Anggota Pansus RZWP3K DPRD Kepri lainnya, Rudi Chua juga merasa aneh dengan sikap Pemprov Kepri yang dua pekan lalu ingin "menghidupkan" kembali pansus.
"Sekitar dua pekan lalu Pemprov Kepri mendadak ingin menghidupkan kembali pansus. Kemudian kami rapat," katanya.
Ia mengemukakan permasalahan krusial dalam pembahasan raperda itu seperti penetapan titik reklamasi. Usulan titik reklamasi di Kepri mencapai 42 titik, namun pansus ingin menetapkan 16 titik sesuai kesepakatan saat rapat dengan Kementerian Kelautan dan Perikanan, yang juga diikuti anggota KPK.
42 titik tersebut tersebar di Batam, Karimun, Tanjungpinang, dan Bintan.

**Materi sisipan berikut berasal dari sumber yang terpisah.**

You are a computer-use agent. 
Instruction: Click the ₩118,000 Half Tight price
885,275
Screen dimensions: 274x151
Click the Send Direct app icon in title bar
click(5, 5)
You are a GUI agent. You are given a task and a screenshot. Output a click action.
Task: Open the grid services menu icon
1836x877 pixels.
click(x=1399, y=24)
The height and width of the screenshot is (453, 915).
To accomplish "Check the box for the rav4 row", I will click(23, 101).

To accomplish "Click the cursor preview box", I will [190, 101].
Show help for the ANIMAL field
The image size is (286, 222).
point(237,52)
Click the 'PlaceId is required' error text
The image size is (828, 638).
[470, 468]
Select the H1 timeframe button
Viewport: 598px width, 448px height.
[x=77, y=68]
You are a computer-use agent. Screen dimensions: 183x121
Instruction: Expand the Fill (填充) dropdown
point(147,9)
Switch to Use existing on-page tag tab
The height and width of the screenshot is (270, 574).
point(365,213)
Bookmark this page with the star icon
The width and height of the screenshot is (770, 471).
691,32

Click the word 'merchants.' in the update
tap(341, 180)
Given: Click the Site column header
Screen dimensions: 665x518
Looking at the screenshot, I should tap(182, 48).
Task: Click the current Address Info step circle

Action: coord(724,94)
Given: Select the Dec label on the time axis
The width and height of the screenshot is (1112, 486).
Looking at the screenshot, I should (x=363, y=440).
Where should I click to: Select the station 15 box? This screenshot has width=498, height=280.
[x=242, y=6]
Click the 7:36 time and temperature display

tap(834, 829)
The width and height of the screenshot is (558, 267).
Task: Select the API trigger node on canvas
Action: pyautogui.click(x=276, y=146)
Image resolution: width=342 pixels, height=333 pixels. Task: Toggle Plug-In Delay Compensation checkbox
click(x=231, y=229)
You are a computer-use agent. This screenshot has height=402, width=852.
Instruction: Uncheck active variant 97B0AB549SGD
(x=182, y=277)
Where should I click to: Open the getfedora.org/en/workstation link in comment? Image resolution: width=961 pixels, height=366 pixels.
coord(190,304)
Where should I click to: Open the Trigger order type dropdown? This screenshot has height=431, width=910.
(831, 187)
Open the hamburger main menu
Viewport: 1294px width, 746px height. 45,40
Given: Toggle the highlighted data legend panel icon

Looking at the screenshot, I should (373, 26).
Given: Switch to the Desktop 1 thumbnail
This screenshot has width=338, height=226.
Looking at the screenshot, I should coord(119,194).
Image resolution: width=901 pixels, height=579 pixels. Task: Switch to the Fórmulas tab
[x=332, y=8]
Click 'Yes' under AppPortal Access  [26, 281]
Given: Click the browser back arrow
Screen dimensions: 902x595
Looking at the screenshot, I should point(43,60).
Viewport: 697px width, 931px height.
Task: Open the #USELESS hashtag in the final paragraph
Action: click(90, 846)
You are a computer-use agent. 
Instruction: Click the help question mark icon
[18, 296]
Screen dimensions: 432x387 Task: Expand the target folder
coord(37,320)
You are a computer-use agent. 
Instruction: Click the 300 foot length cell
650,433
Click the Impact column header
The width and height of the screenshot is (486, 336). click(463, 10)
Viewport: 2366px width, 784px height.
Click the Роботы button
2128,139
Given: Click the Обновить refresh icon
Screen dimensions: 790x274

"Kalau ingin disahkan, ikuti kesepakatan dalam pembahasan dengan Kementerian Kelautan dan Perikanan," ujarnya.
DPRD Kepri pada akhir tahun 2018 sudah menggelar rapat pandangan umum fraksi terkait Ranperda RZWP3K. Namun tidak sempat disahkan lantaran ada surat keberatan yang disampaikan Pemkot Batam lantaran Teluk Tering, Batam belum masuk dalam titik reklamasi.
Pemkot Batam beralasan Teluk Tering, Batam, merupakan kawasan pesisir yang perlu diperhatikan karena bagian dari kepentingan nasional.
Penundaan juga disebabkan Kementerian Kelautan dan Perikanan masih mengkaji usulan dari daerah.
"Ada perubahan yang perlu dikaji kembali," katanya.